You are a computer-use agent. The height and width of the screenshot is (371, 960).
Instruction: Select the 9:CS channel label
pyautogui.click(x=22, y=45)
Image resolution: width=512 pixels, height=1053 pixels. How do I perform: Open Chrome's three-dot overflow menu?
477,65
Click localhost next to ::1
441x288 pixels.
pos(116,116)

□ □ □ □ □ □ □

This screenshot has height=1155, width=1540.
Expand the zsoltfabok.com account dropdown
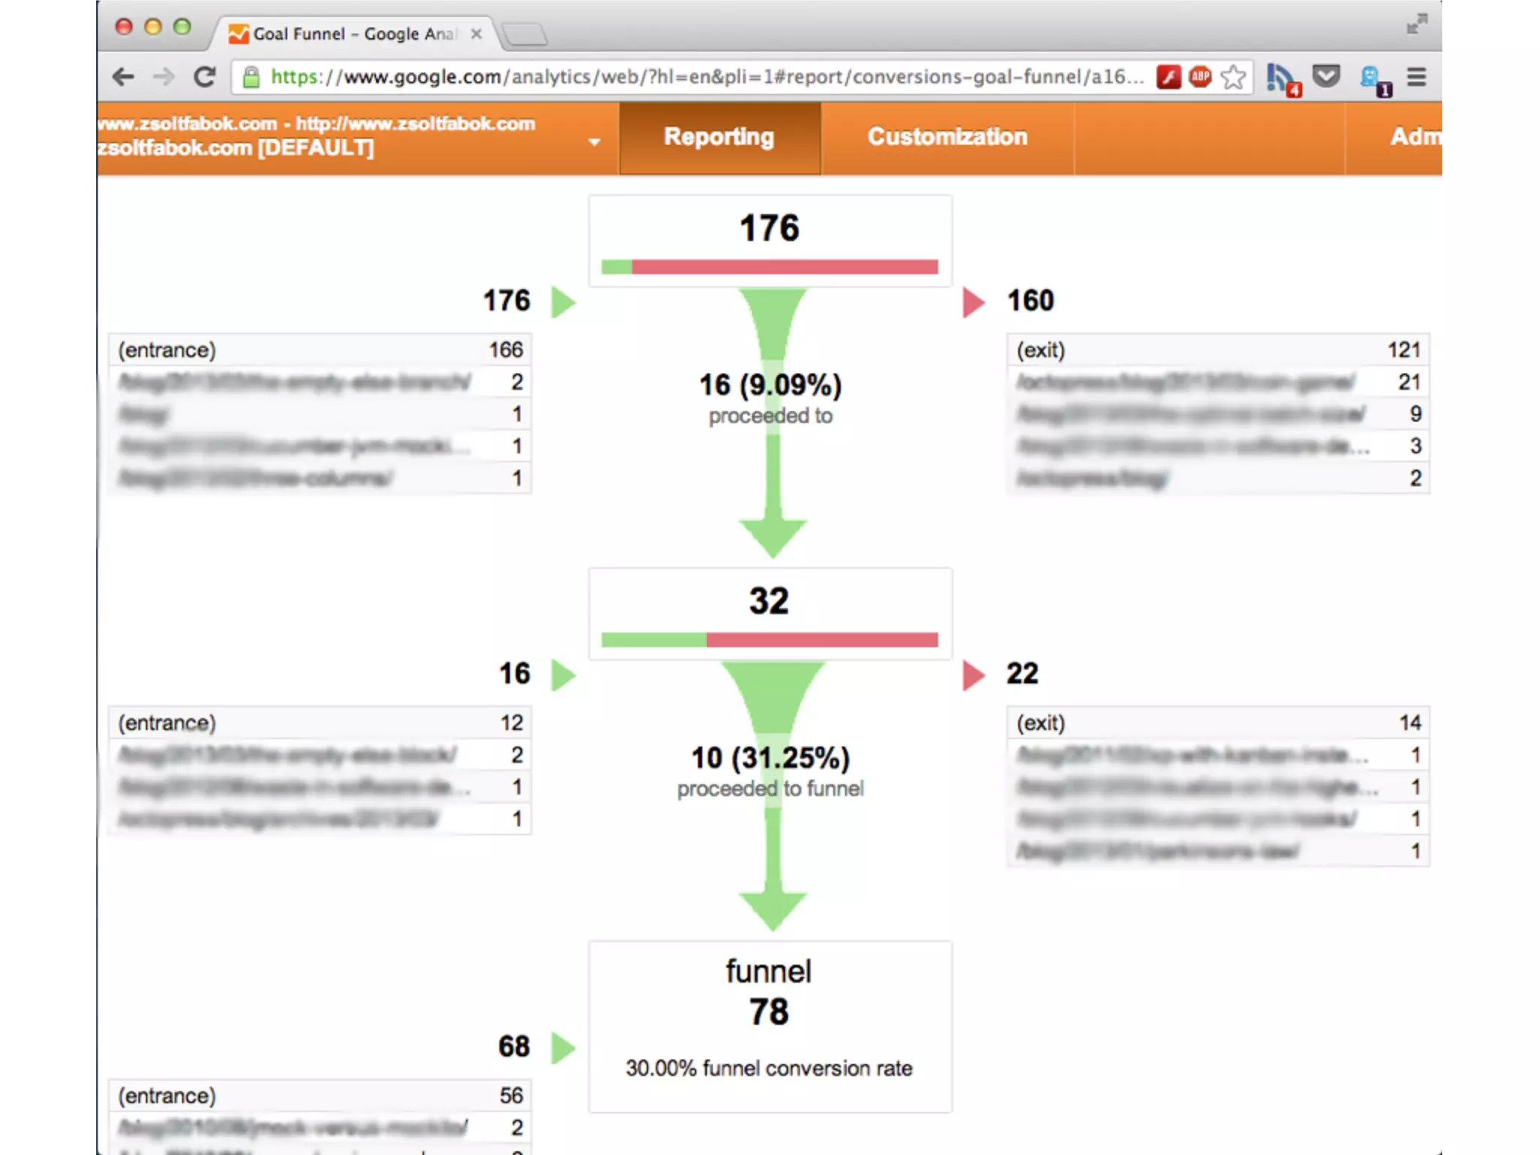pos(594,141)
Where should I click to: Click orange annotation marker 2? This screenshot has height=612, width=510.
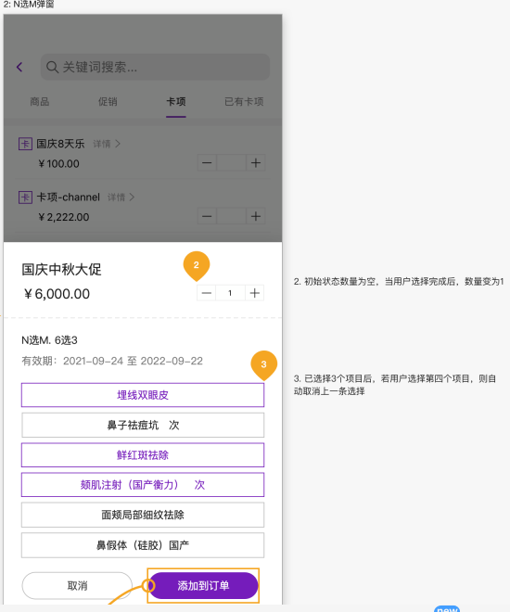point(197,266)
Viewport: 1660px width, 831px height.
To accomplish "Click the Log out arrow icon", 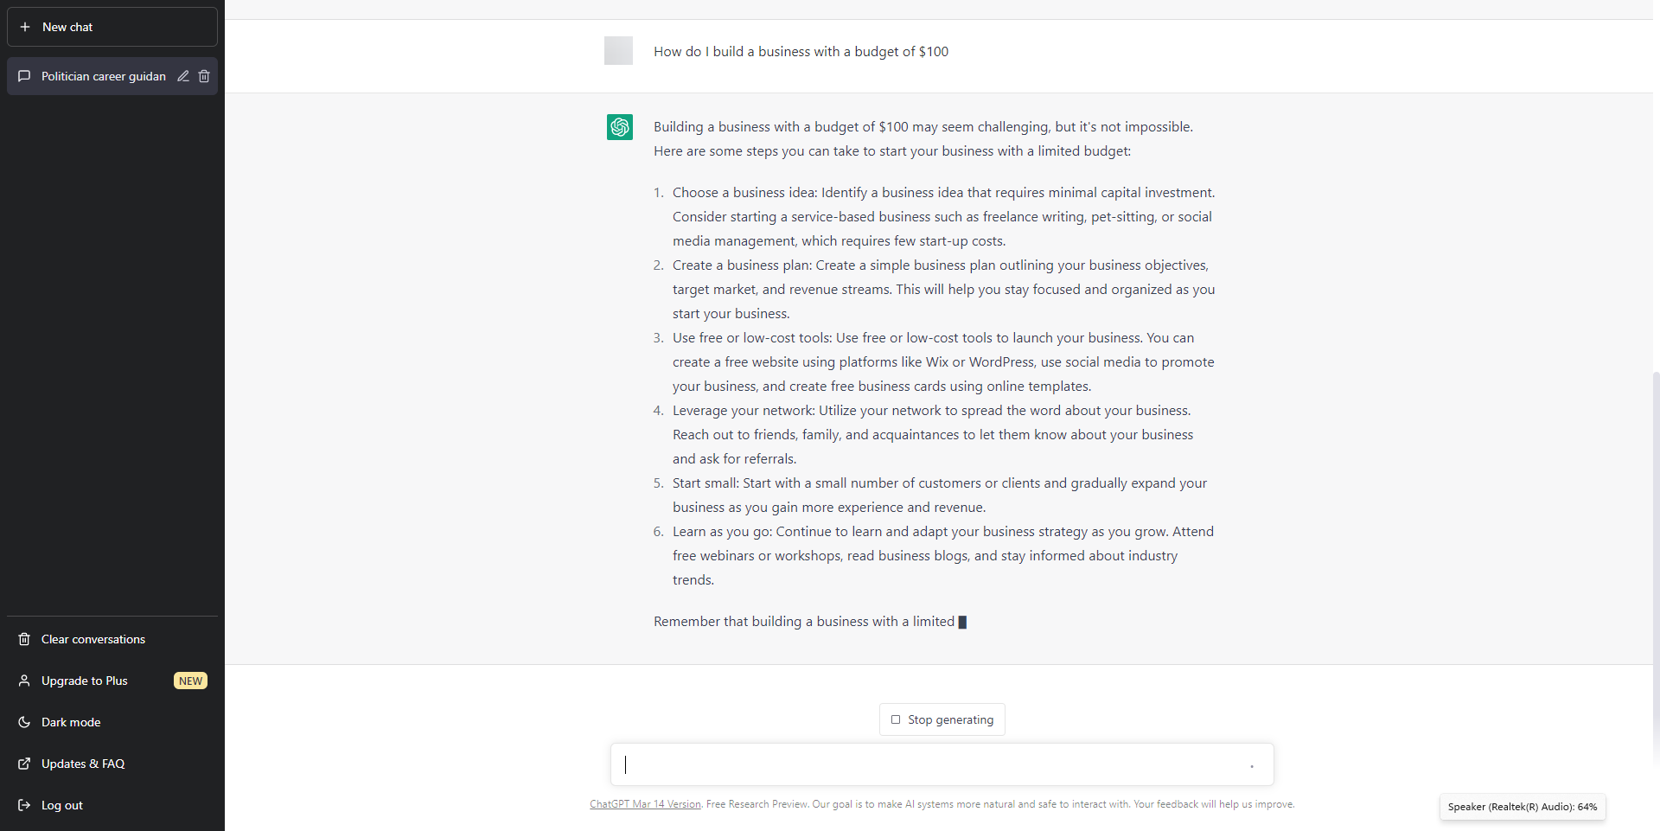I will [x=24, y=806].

□ □ □ □ □ □ □

§ **SHORT PROBLEM**
Duplicate the items from the line with "You are a computer-use" up to and including the line with "pos(116,116)", with every line unchanged.

§ **SOLUTION TO THIS TASK**
You are a computer-use agent. The height and width of the screenshot is (371, 960).
Instruction: Select the 9:CS channel label
pyautogui.click(x=22, y=45)
Image resolution: width=512 pixels, height=1053 pixels. How do I perform: Open Chrome's three-dot overflow menu?
477,65
Click localhost next to ::1
441x288 pixels.
pos(116,116)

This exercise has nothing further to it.